## Required work
The number needed is how many lines in these entries contain "computer"; give it alone.

[Records from a collection]
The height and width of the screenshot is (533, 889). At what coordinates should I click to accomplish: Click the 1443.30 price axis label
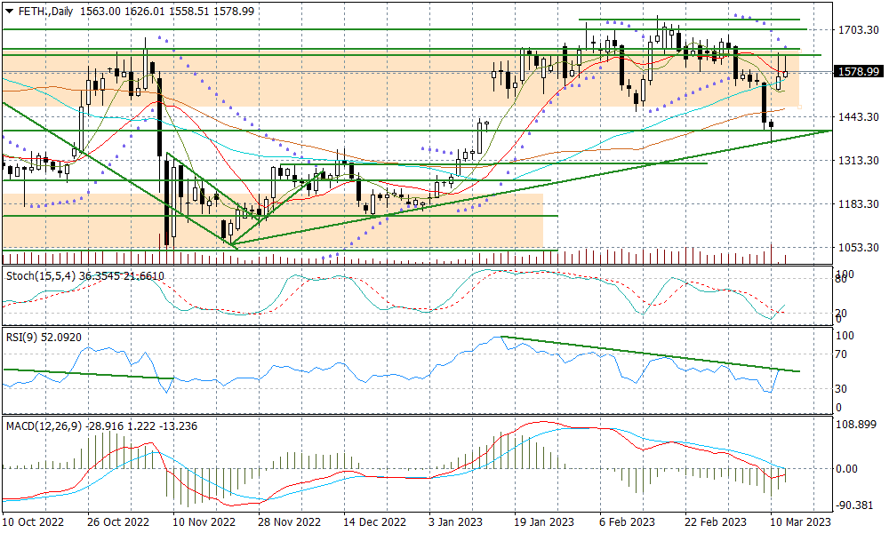click(x=858, y=117)
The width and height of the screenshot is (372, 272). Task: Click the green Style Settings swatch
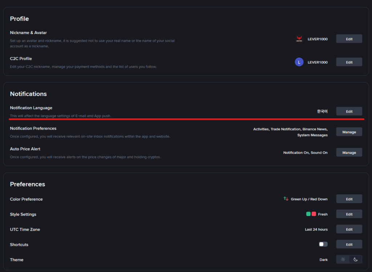click(308, 214)
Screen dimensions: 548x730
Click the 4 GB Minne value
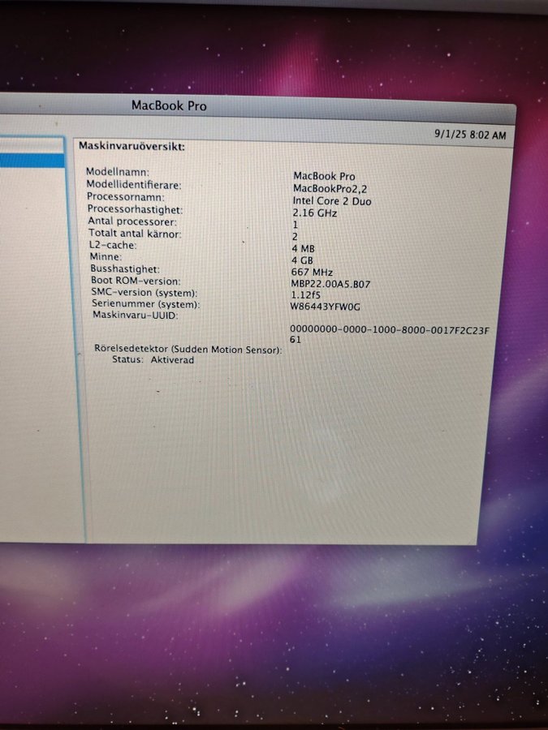[x=301, y=260]
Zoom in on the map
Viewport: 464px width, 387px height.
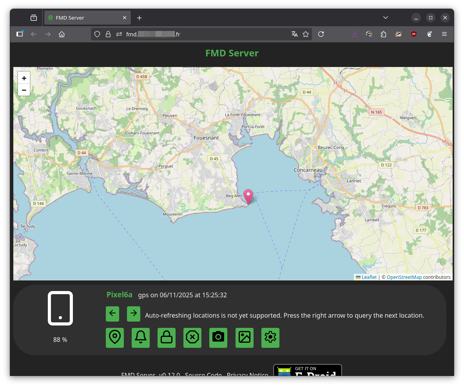24,78
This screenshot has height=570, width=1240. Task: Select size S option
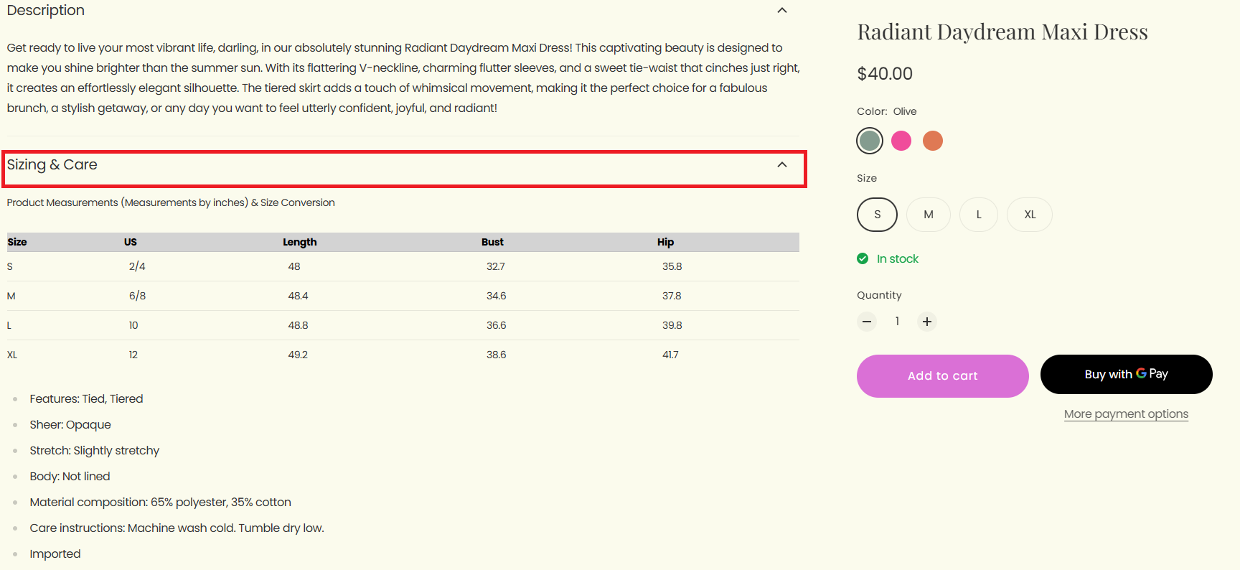(877, 215)
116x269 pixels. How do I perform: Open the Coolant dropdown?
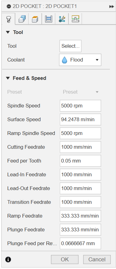click(80, 60)
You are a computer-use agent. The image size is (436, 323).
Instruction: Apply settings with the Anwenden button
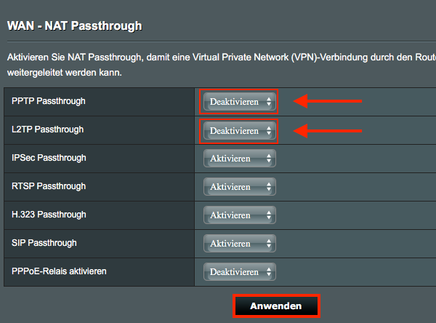[x=276, y=306]
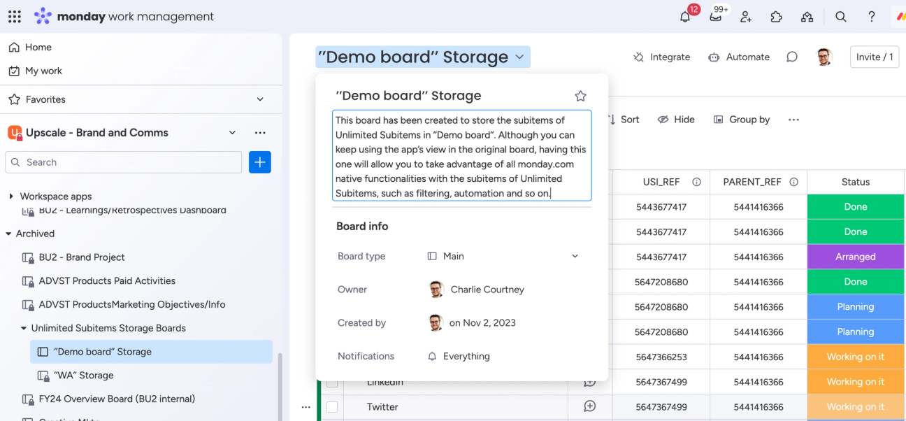Image resolution: width=906 pixels, height=421 pixels.
Task: Check the Twitter row checkbox
Action: pyautogui.click(x=333, y=406)
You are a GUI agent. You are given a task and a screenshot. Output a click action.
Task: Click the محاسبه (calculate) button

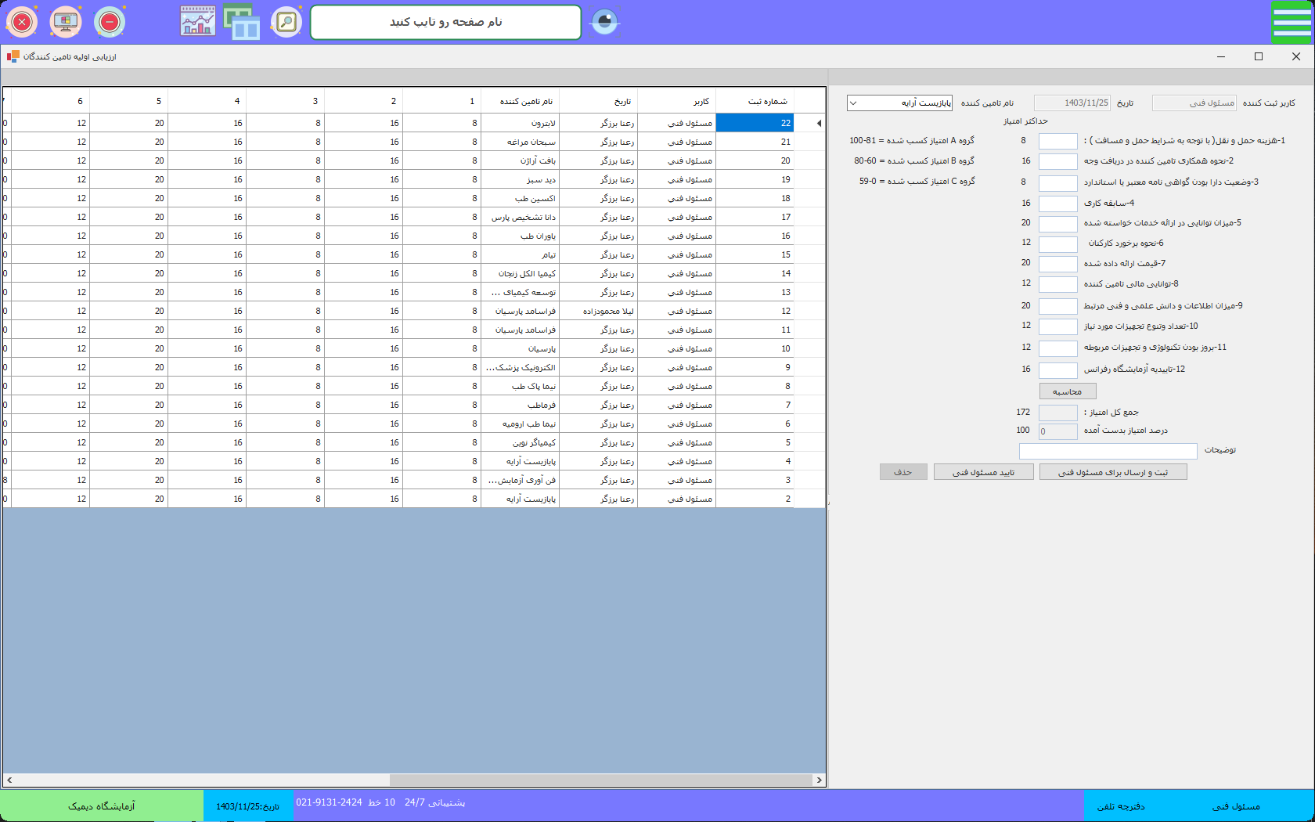(1067, 391)
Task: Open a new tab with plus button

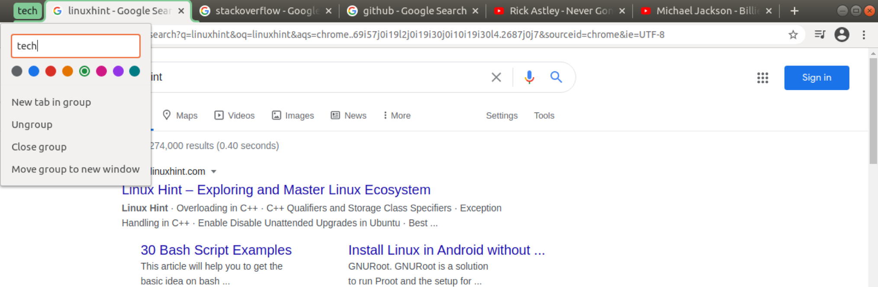Action: (794, 11)
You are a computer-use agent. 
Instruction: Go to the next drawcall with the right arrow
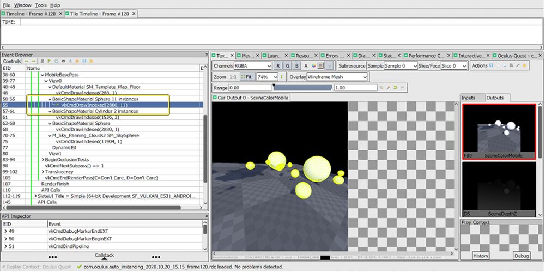point(34,62)
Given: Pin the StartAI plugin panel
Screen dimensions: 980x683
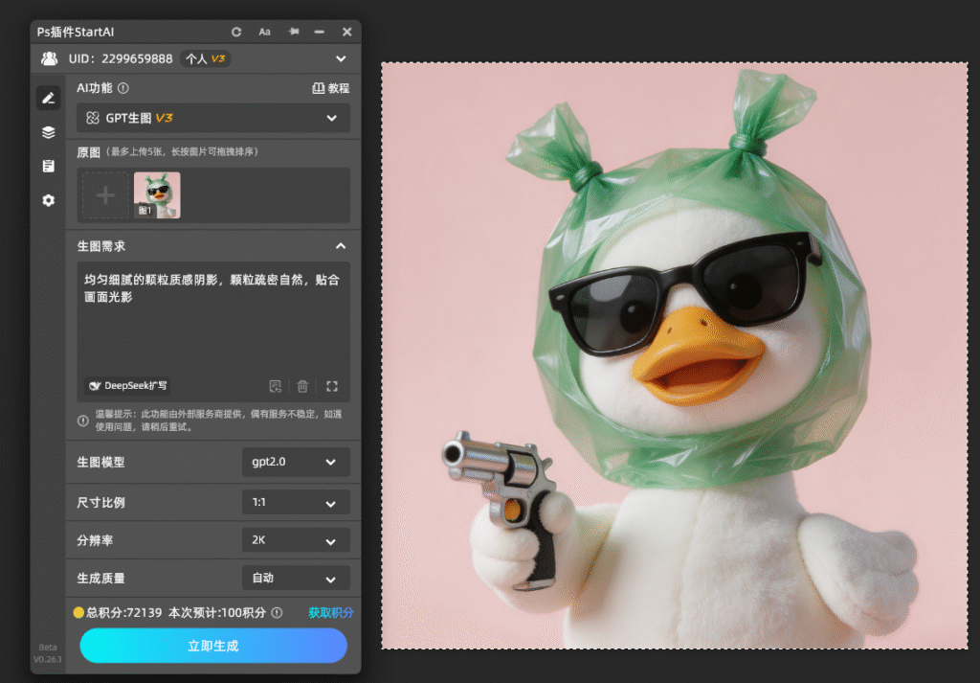Looking at the screenshot, I should [x=293, y=32].
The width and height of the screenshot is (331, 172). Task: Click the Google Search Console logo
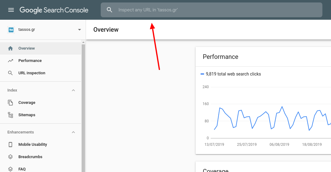point(54,10)
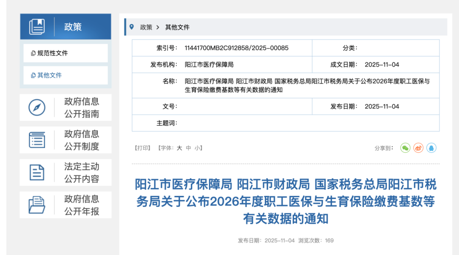Share the article to WeChat
The height and width of the screenshot is (255, 459).
pos(405,148)
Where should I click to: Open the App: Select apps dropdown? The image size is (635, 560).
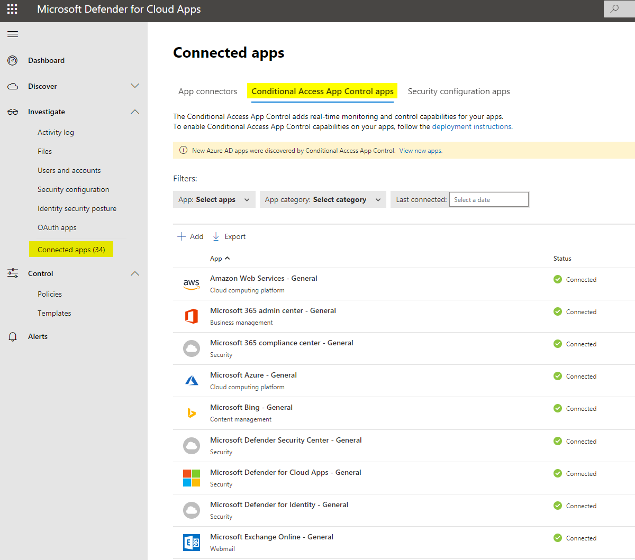(214, 200)
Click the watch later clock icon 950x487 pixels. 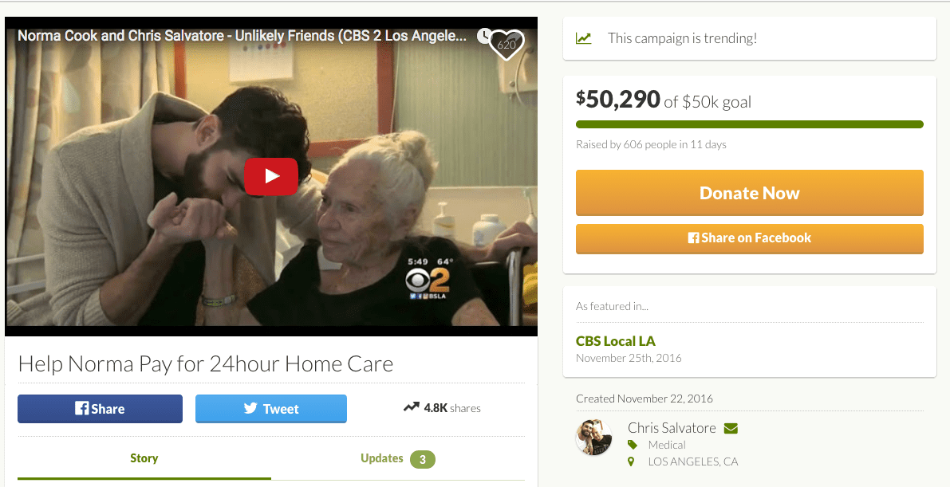point(483,36)
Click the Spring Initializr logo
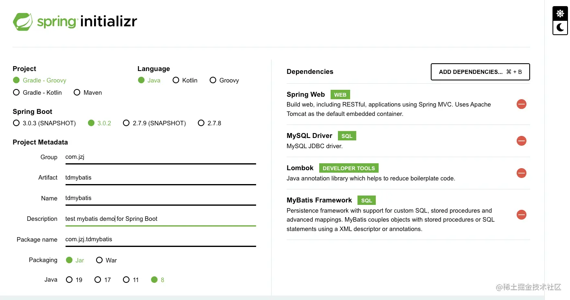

## Exercise solution
2